Suffice it to say, not many in the audience had much appetite left at that point, least of all a supremely agitated Wallace, who clearly thought he might have to choke LeMay in order to get him away from the microphones. In the aftermath of the affair, the campaign assigned three aides to bird-dog the General’s every move and utterance, but despite a 20 percent showing at the end of September, in the wake of the LeMay fiasco, northern supporters, women in particular, deserted in droves, and a month later Wallace captured only 13.5 percent of the vote, with more than half of his total coming from the old Confederacy.
Although Sarah Palin may not have scared as many people as badly as LeMay (and, in my opinion, not nearly as many or as badly as she should have), there are some parallels here. Like Wallace, McCain’s choice of a running mate was dictated by the most extreme of his potential supporters, rather than his obvious need to reach out to voters of a more mainstream stripe. In essence, reversing Seymour Trammel’s argument for pairing Wallace with the more moderate Happy Chandler, McCain’s advisers persuaded him he didn’t have enough “nuts” solidly on his side.

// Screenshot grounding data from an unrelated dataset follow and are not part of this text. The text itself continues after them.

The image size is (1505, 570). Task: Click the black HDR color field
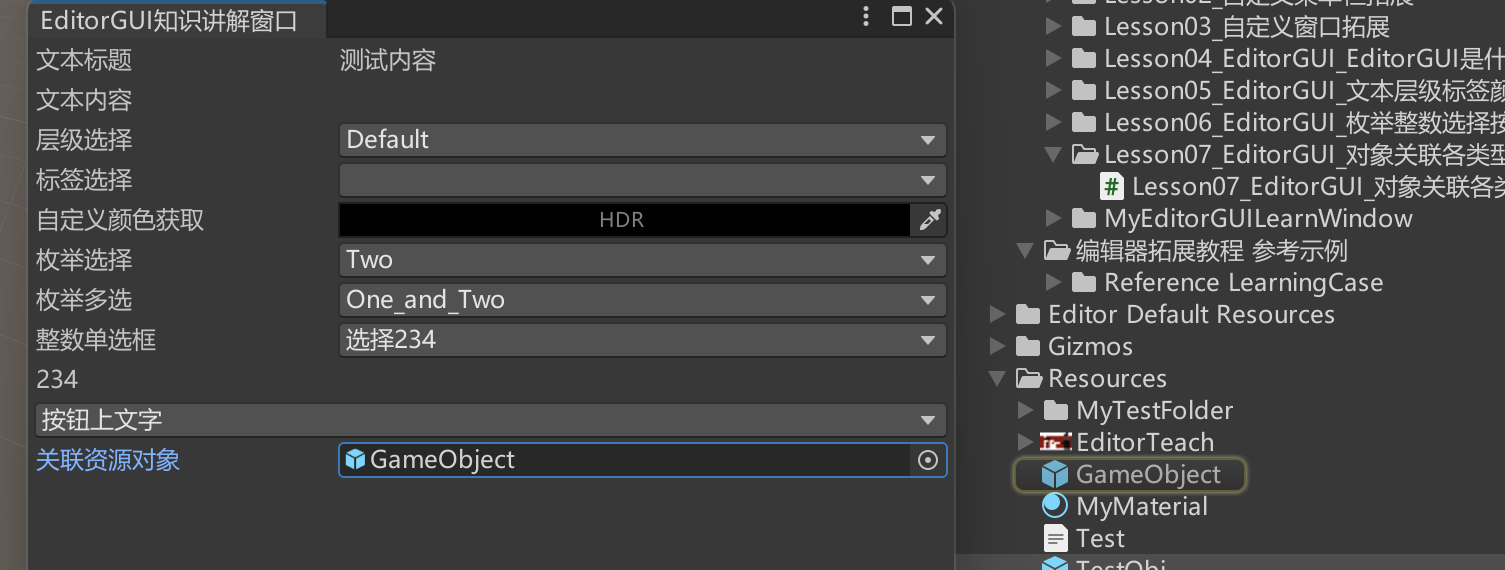[x=624, y=220]
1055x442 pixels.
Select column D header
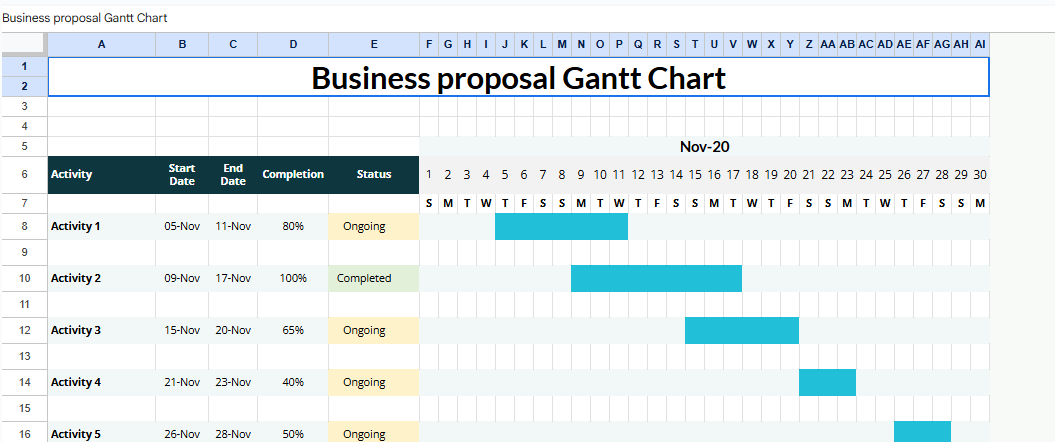point(293,44)
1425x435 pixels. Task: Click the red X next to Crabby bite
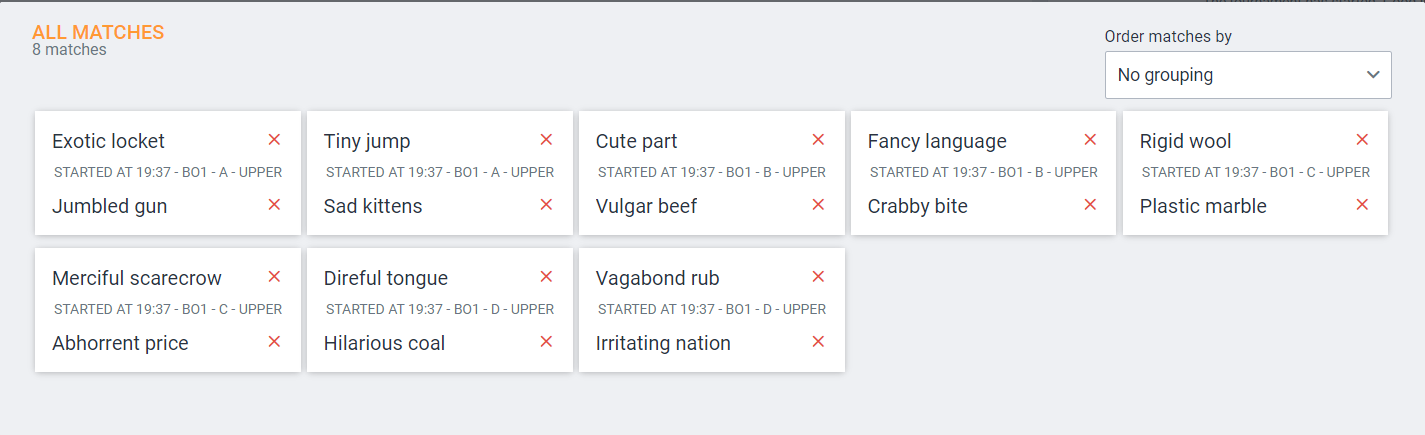[1091, 205]
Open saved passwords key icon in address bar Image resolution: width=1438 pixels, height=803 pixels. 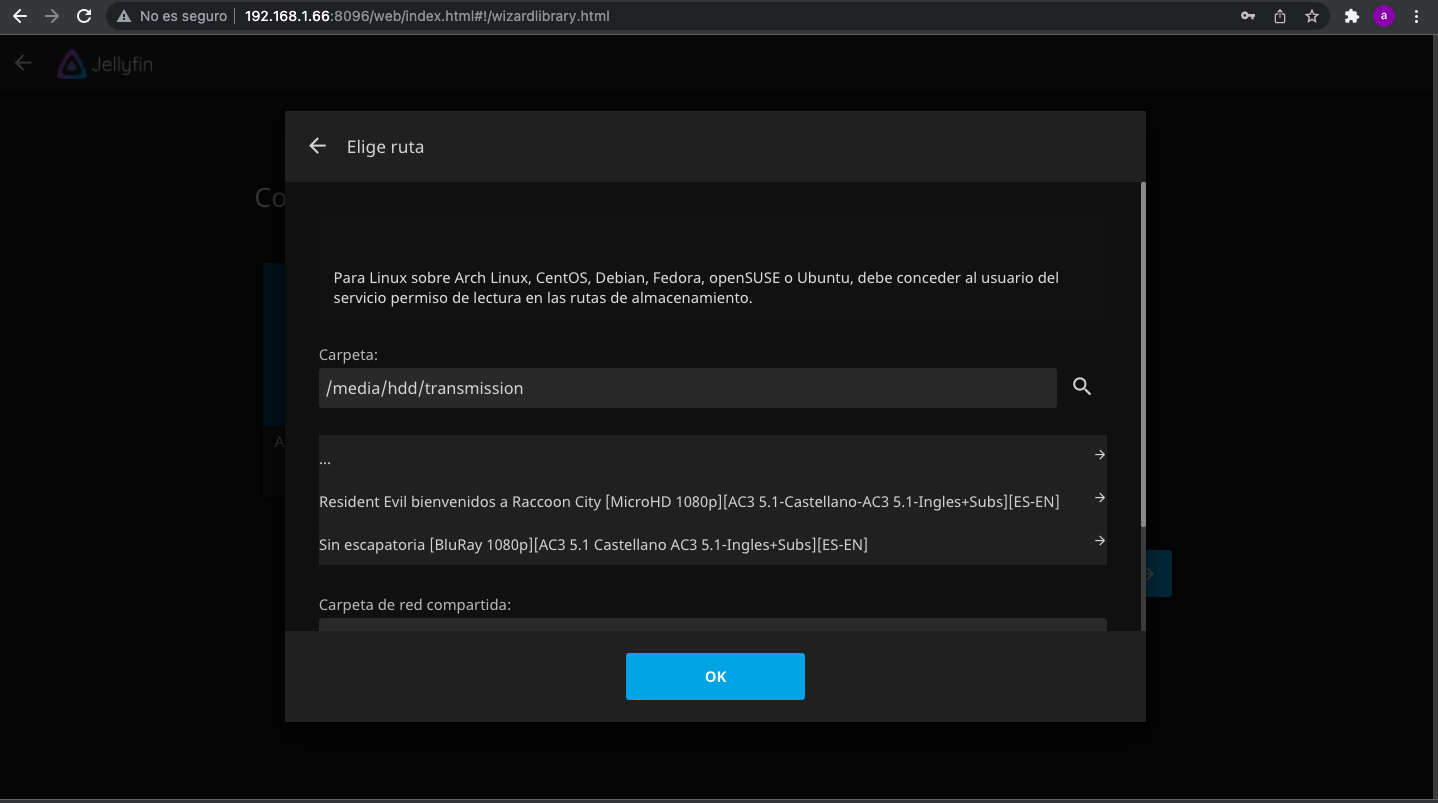pos(1247,16)
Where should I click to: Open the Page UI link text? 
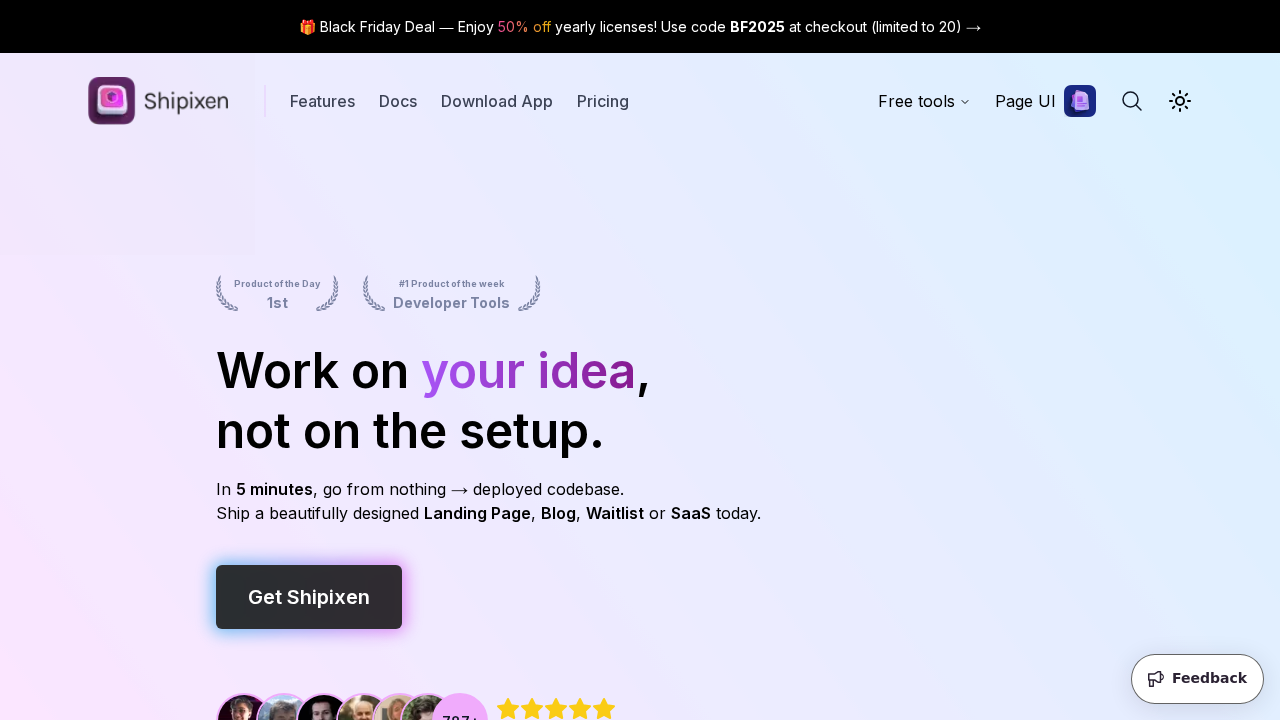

In this sense, Palin embodies the single greatest burden the McCain camp has had to bear not just in the contest for his party’s nomination but throughout a general election campaign where he has had to devote overwhelming amounts of time, energy, and precious resources to selling himself to his own party rather than wooing more of the Independents who were his veritable life’s blood during several key primaries.
In point of fact, his incessant preaching to what should have already been the choir has made it all the harder to persuade those nearer the middle that he is really who they once thought he was.
Herein lies the basis for my admittedly hopeful skepticism of Sarah Palin’s supposedly glowing prospects for 2012. Palin can juice up The Religious Right and other fellow-traveling ideological hardliners so easily because Sarah’s all about certitude, the kind that comes from the absolute conviction that you already know and understand everything you will ever need to. If you want to rally your base, she’s definitely your girl, but as her plummeting fortunes in poll after poll suggest, she’s far better at leading the home crowd in a few cheers than anything else. Even if others could somehow get past her totally misplaced self-confidence and her propensity to make her appalling ignorance a point of pride, Palin has shown no real interest in--or capacity for--reaching out to anyone residing in that still very considerable expanse lying to the left of the also considerable expanse of Rush Limbaugh.
Organized, militant minorities have carried the day more than once in American politics particularly when they can find well-heeled supporters hoping to harness their cause to their own hidden agenda. Still, unless things get so bad that brown shirts and jackboots are all the rage by 2012, I don’t think I’d want to run for president knowing I could truly count only on folks who want their kids taught Genesis instead of science and care less about what goes on at the U.N. than how other people make whoopee in their own bedrooms.